Etrange œuvre que celle-ci, redécouverte près de quarante ans après la mort de Schubert au moment où Vienne s’avisa que le petit prince du lied avait écrit des oeuvres de grande ampleur. Lazarus n’est toutefois pas un vaste oratorio. C’est bien plutôt une œuvre intime, tissée de nuances et de couleurs, tournant autour de récitatifs accompagnés et d’ariosi – en réalité, un langage mélodique propre à Schubert, sorte de préfiguration de la parole durchkomponiert wagnérienne tant le flux continu de la déclamation est ici de règle. C’est, aussi, une œuvre inachevée et – ironie ! – des trois actes ou tableaux prévus, il manque le troisième, donc rien moins que la résurrection de Lazare. Frustrant.

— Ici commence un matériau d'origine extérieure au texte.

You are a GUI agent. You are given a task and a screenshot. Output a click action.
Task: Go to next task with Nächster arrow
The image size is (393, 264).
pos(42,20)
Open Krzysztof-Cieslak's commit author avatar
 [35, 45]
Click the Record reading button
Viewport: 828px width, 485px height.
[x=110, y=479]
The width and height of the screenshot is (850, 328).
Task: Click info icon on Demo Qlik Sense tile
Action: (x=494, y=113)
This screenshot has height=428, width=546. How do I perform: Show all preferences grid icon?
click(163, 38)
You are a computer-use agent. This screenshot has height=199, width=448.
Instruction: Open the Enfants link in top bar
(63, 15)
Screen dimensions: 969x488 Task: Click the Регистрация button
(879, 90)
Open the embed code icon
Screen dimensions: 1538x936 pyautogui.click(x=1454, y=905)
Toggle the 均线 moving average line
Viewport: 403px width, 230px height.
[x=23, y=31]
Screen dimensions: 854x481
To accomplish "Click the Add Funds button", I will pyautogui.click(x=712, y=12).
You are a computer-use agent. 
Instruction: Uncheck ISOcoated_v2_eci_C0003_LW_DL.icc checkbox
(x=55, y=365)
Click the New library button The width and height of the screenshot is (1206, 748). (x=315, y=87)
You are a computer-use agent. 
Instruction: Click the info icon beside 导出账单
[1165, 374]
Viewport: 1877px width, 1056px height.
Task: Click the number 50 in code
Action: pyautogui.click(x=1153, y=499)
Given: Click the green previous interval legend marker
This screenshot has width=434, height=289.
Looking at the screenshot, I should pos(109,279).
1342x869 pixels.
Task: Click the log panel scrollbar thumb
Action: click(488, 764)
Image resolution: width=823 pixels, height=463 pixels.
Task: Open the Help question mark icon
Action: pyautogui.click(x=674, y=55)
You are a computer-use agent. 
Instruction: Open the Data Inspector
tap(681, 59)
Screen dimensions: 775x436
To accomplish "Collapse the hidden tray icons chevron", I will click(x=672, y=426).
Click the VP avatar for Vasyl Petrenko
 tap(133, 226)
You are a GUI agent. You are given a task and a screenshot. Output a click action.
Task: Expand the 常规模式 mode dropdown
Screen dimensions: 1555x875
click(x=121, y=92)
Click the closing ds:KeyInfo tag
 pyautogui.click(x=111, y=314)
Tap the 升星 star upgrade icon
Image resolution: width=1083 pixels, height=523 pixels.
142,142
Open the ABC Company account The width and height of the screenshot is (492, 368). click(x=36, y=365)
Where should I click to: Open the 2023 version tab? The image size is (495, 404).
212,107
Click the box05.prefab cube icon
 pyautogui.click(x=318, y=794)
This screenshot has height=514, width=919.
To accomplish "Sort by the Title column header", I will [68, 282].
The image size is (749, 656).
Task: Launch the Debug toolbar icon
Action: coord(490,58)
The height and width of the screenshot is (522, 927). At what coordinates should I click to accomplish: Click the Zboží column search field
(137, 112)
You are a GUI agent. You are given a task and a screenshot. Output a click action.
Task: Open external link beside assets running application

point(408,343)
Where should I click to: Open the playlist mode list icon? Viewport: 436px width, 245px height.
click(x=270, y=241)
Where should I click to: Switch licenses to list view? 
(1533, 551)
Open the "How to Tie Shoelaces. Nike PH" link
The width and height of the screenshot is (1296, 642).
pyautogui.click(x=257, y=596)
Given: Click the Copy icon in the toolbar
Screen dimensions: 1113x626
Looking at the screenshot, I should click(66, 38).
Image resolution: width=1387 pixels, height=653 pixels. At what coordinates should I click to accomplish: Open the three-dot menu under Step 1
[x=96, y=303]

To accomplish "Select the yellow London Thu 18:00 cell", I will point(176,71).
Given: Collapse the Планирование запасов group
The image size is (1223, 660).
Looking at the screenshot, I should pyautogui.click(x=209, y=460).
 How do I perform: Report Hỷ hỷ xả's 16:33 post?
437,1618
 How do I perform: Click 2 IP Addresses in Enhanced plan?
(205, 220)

Autant l’avouer : la version gravée par Wolfgang Sawallisch ne donna pas de cette œuvre un aperçu exaltant, malgré des solistes de premier plan (Donath, Popp). La faute à une lecture cherchant à dramatiser un propos qui, au fond, ne le requiert pas. C’est peut-être cette leçon qu’a retenue Bernius, car chez lui tout est, au contraire, galbe, mélisme et legato – aucune brusquerie, aucune surcharge de couleur, mais un propos qui va, avec un naturel confondant.
Il n’en reste pas moins que l’œuvre – dont Bernius respecte l’inachèvement, ne reprenant pas la fin écrite par Edison Denisov – est à nos oreilles comme une suite d’arias remarquables plus qu’un ensemble organique à la dramaturgie convaincante. L’écoute se focalise non sur la vaste perspective mais sur le détail narratif, la capacité des interprètes à incarner leur personnage. Et c’est dans cette approche du détail et des filigranes que Bernius marque sa différence avec bonheur – les solistes sont excellents, et délicats avec une mention pour Sophie Harmsen.
On les trouvera cependant un peu plus effacés que la distribution réunie par Helmut Rilling chez Hänssler – qui trouve idéalement l’équilibre entre l’ampleur de l’oratorio et la finesse du lied. Bernius nous installe dans un touchant intimisme aux couleurs douces dont on aurait tort de méconnaître le prix.